Please copy exactly the line that contains "The image size is (1440, 900)." and every line after it through the end of the records, leaving the pictures out.

EXTRACTED ENTRIES Start Marker

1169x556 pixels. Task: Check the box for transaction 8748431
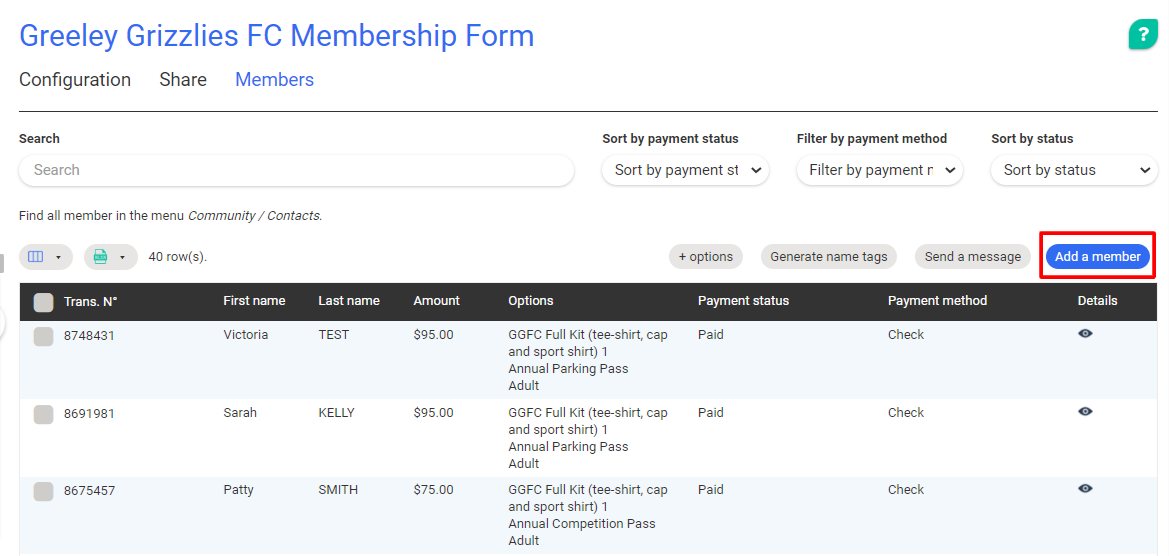point(44,337)
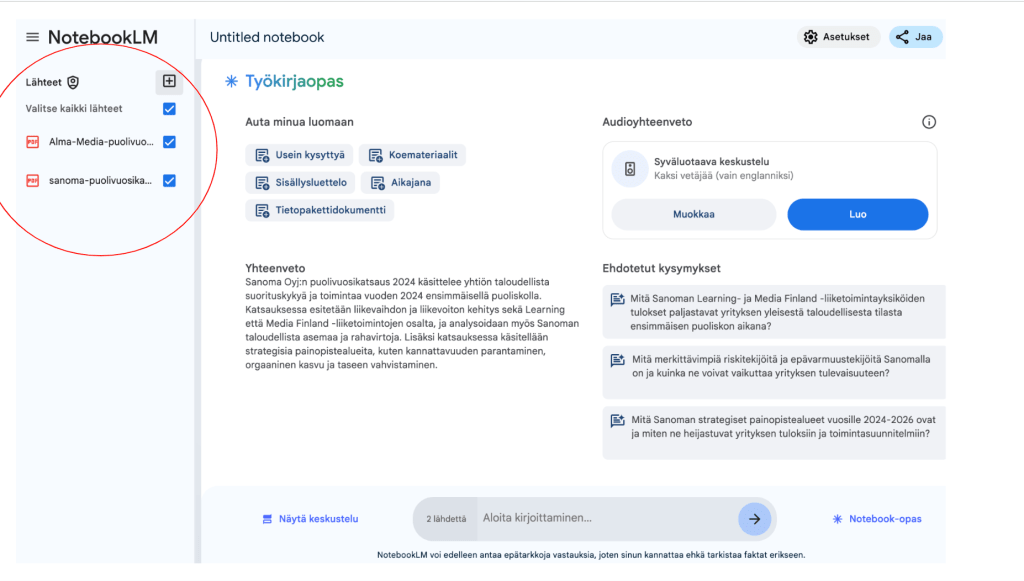Open the hamburger menu next to NotebookLM
Screen dimensions: 1024x581
33,37
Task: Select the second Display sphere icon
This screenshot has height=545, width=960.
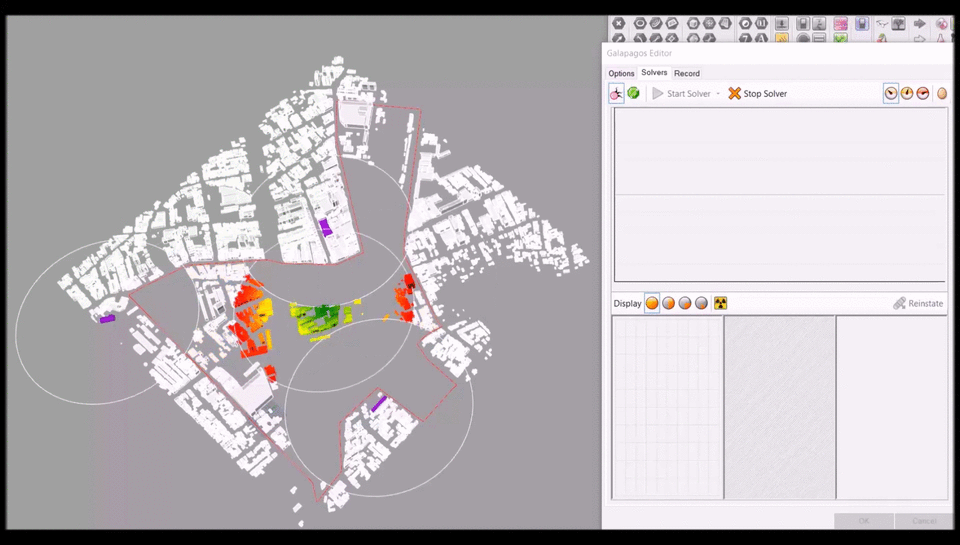Action: tap(668, 303)
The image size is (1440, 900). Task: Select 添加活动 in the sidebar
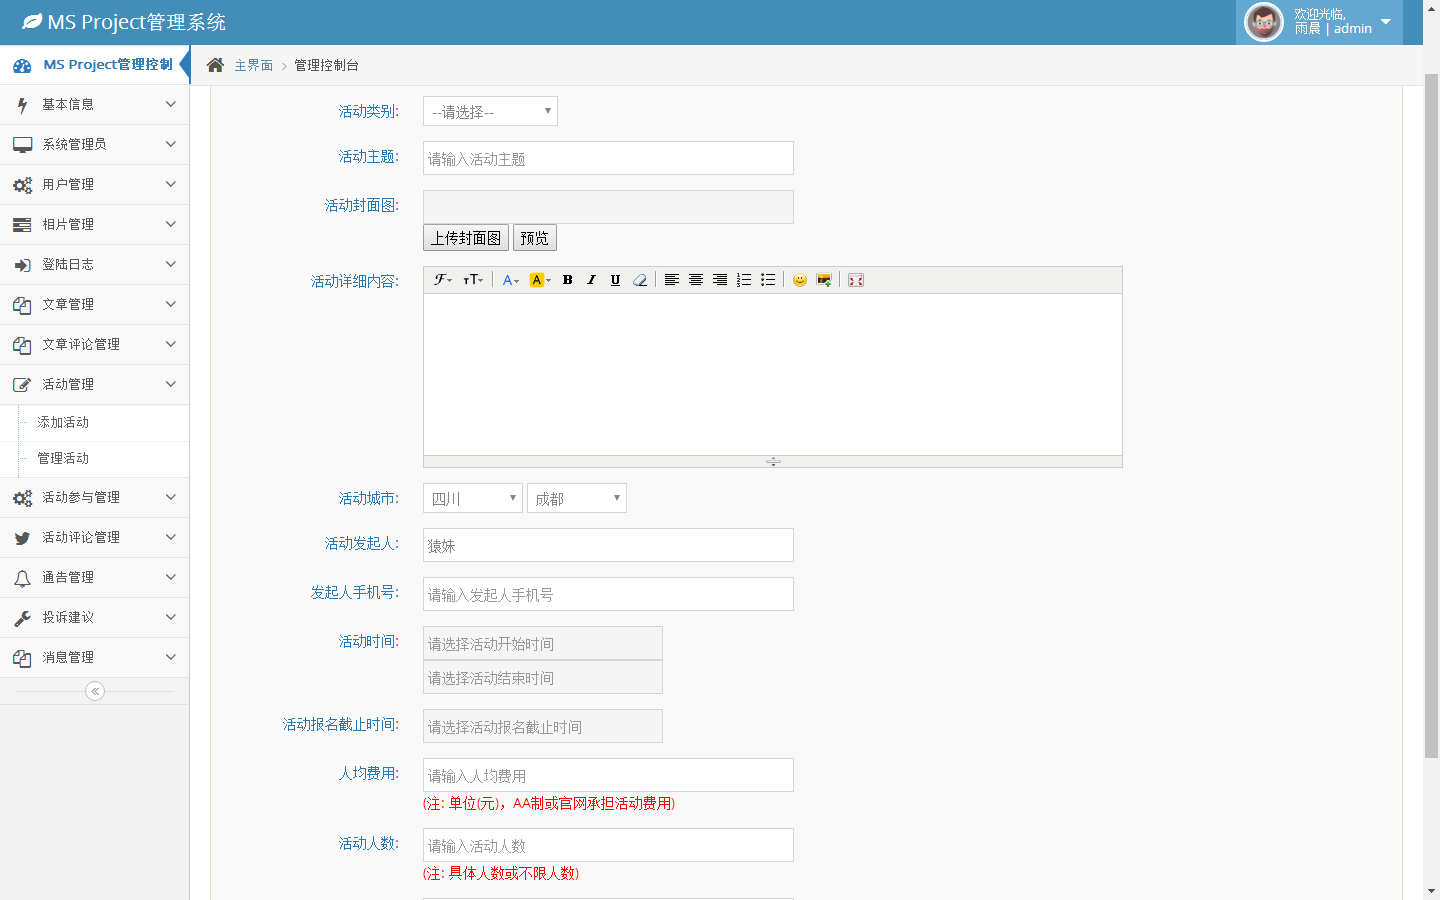click(63, 423)
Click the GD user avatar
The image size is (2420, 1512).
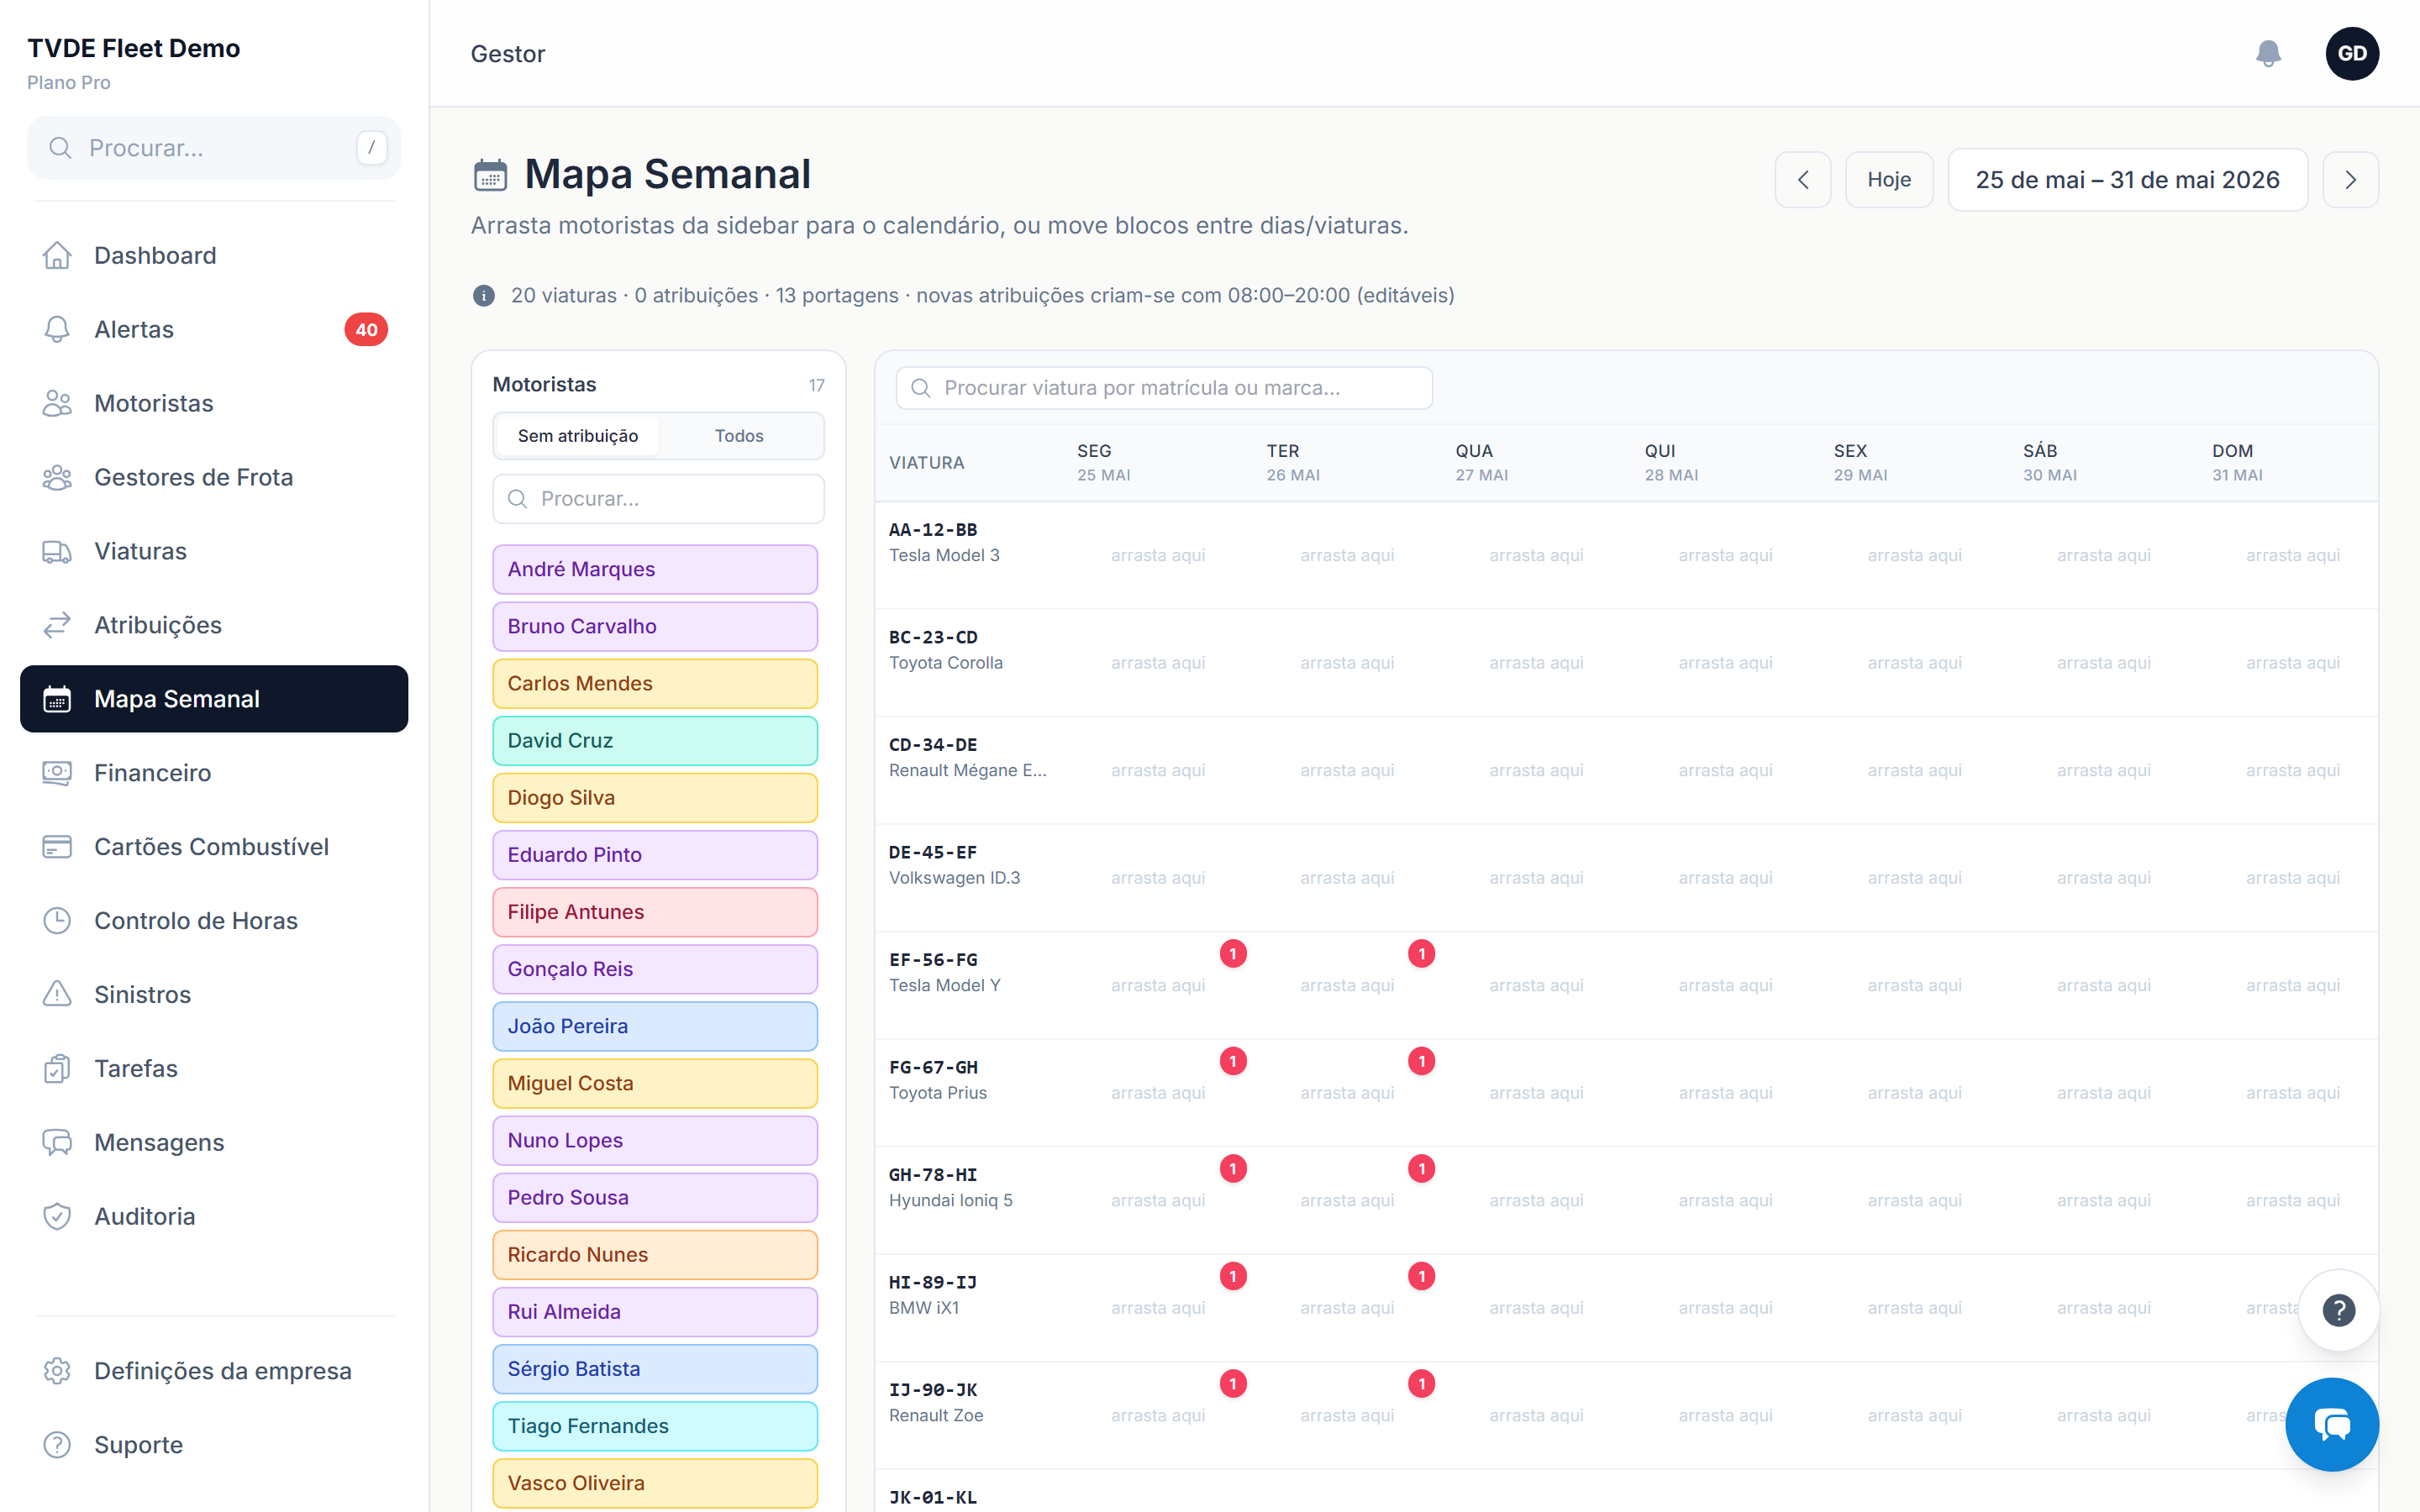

EXTRACTED ENTRIES End Marker

▶ **RESPONSE**
The image size is (1440, 900). Task: Select 添加活动 in the sidebar
click(63, 423)
Click the GD user avatar
The image size is (2420, 1512).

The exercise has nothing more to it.